5. A Sandbox That’s LIterally A Sandbox
Most games described as being a “sandbox” really aren’t. They’re simply open-world games that give the player the impression their actions have a real impact on the gameplay environment or the storyline. Many such games are actually heavily scripted, featuring a limited number of ways to progress the plot, and an even further-limited number of outcomes or “endings”. A true sandbox game has no such script: The player interacts with the environment and whatever emerges as a result is considered to be the “game”. There’s usually no beginning, and no specific end either. As such, the player’s creativity a key component to the success of such a game. This is where Minecraft is strong: a simple set of game mechanics, most of them easy to master, give the player infinite creative freedom. It’s truly a sandbox, in that the boundaries are limited only by your imagination.
4. Realism is Overrated
The best games ever created completely lacked realism. In fact, some of them intentionally avoided it. Third person 3D games like The Legend of Zelda: Ocarina of Time, Super Mario Galaxy, and Grand Theft Auto; side scrolling games like Super Mario Brothers, Sonic the Hedgehog, and Metroid; and even first-person shooters like Halo, Portal, and BioShock all brought the player into a fantastic world that only loosely resembled the universe we’re all familiar with. Minecraft is no different in this respect, transforming familiar every-day objects into a cubist landscape that somehow still seems real, even though it very obviously isn’t. Realism is totally overrated, and Minecraft’s approach to the subject is a brilliant example of how a game can feel real, even when you can see that it isn’t.
3. AN OPEN-WORLD First Person SURVIVAL FANTASY RPG
Just the genre description is enough to make your average nerd start drooling. Seriously, who wouldn’t want to play a game with that description? This game has a little of everything: magic potions, enchanted weapons, monsters, animals, agriculture, weather, day/night cycles, alternate dimensions, randomized terrain, and fishing to name a few. Not to mention fire, explosions, sword fights, archery, wolves, demons, bats, witches, and zombies. Yes, that’s right: explosions and zombies. George A. Romero, eat your heart out. Reason number three that Minecraft is the best PC game ever is that it includes elements of all of the best games ever, all rolled into one.
2. Money is an Object
In an economy with high unemployment, rising prices, and general uncertainty over the security of society as we know it, it’s comforting to know that indie developers have made a foothold. When I was growing up, games were expensive. It wasn’t uncommon for a new game to fetch $50 or $60. On some occasions, like in the instance of Doom for SNES, prices topped $70 for a single cartridge. This was in the 1990’s! Later games like Guitar Hero necessitated the purchase of more than $100 worth of accessories, on top of the game price. These figures haven’t slipped much, but game development on mobile devices and independent game developers have put a serious strain on that pricing model. Minecraft is no exception. Markus Persson perhaps recognized this new regime when launching the paid version of Minecraft, slapping a $27 price tag on it. At half the price of normal games, it’s a steal, and the fact that this purchase entitles you to free updates is even better. If only games could be patched on SNES… if only…
1. Down is the New Up
Many recent games take players to new heights. These games often have mind-altering game mechanics like distorted gravity, 3D flight, or teleportation. These are sometimes implemented in a gimmicky, or intrusive way that can subtract from gameplay, rather than adding to it. In some instances, the entire game is based on one of these mechanics, and that too can be frustrating. Minecraft, on the other hand, has only one striking game mechanic, and it isn’t some acrobatic flight system or a teleportation gun. It’s digging! Nice and easy. We all have the instinct to burrow down inside our psyche somewhere. This game exploits that perfectly. And the best part is that the entirety of the terrain is “diggable”. You can excavate an open pit mine, or make a single 1 meter by 1 meter hole all the way to the bottom of the game. And that’s harder than it sounds.

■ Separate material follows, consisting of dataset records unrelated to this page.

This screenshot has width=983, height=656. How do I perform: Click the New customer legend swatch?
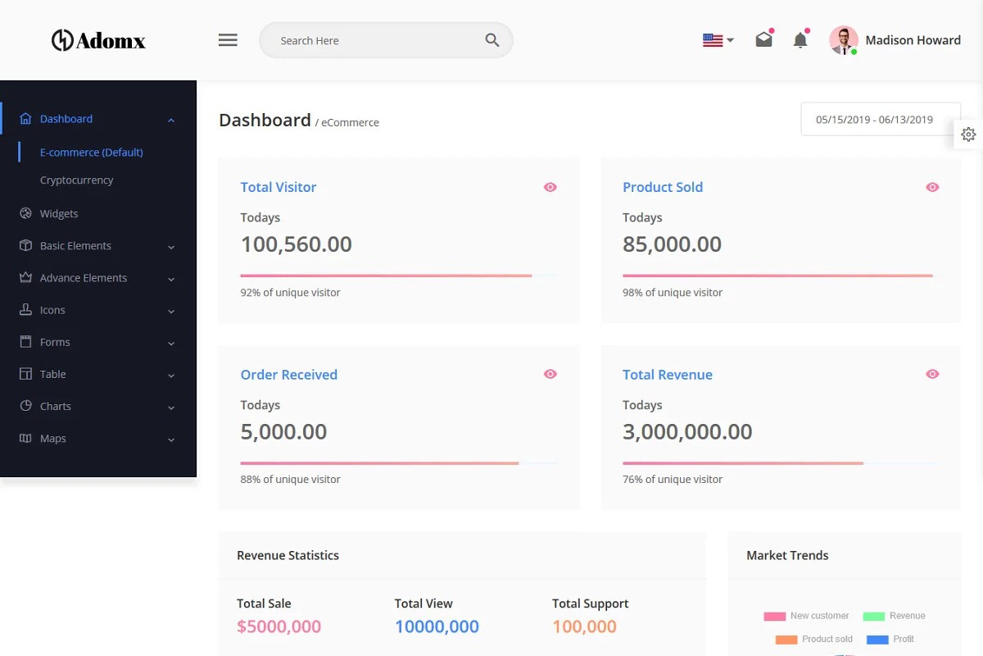[774, 616]
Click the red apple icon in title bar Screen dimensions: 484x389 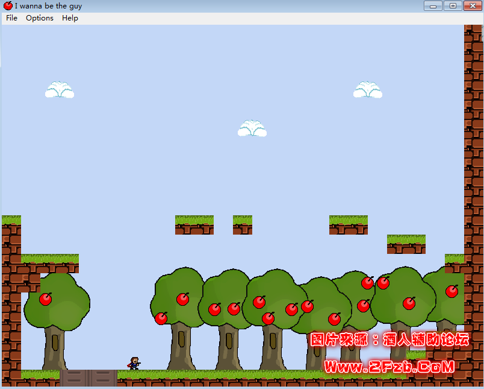(8, 6)
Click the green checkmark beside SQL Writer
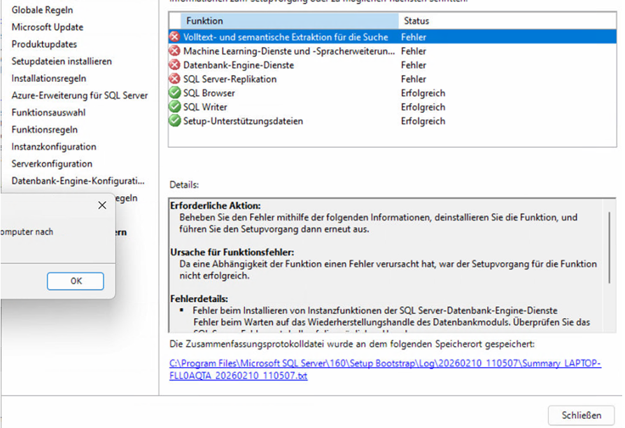 click(175, 107)
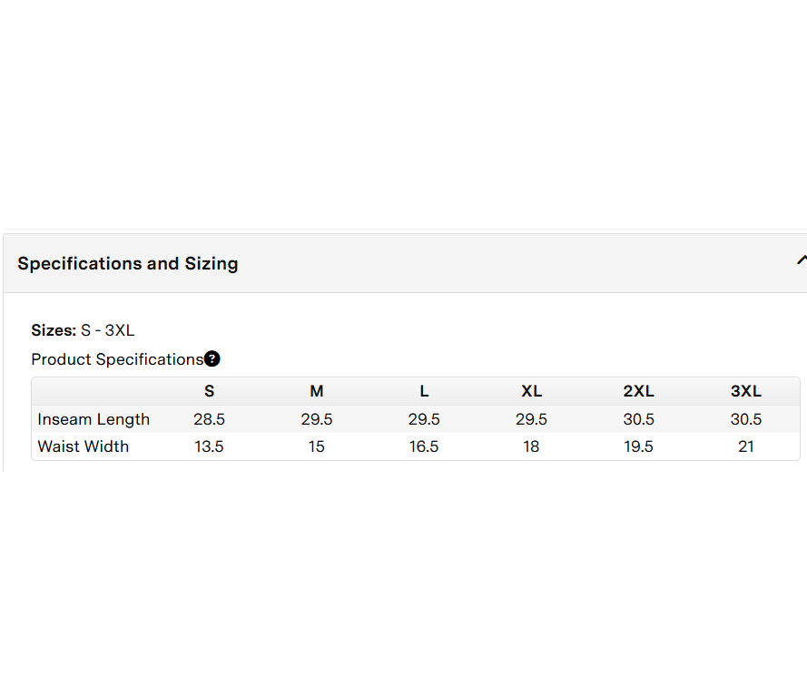
Task: Click the 13.5 waist width value
Action: tap(210, 446)
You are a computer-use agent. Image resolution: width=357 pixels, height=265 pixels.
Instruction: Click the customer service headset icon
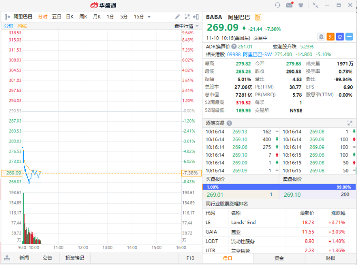click(278, 5)
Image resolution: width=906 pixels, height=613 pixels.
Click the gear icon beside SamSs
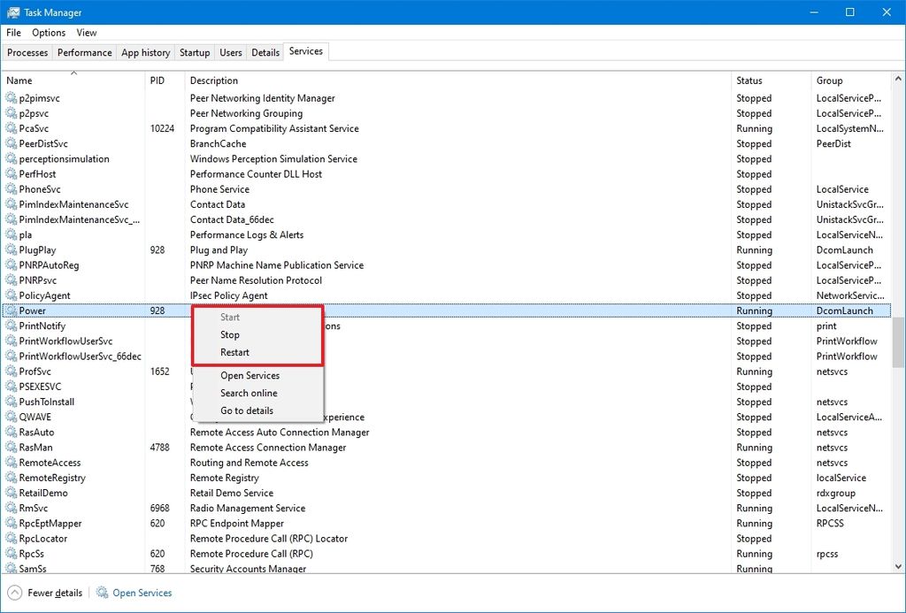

This isn’t the last time I’ll have great things to say about Minecraft. The latest version, Minecraft 1.4.4, has yet more features, fixes, and fun. The company has scarcely taken a break from from updating this product. It’s more finely-tuned and packed with features than ever. Will they ever stop? I doubt it. This simple game has captivated millions of people and will likely reach millions more this holiday season. So there will be more to say about it. Much more.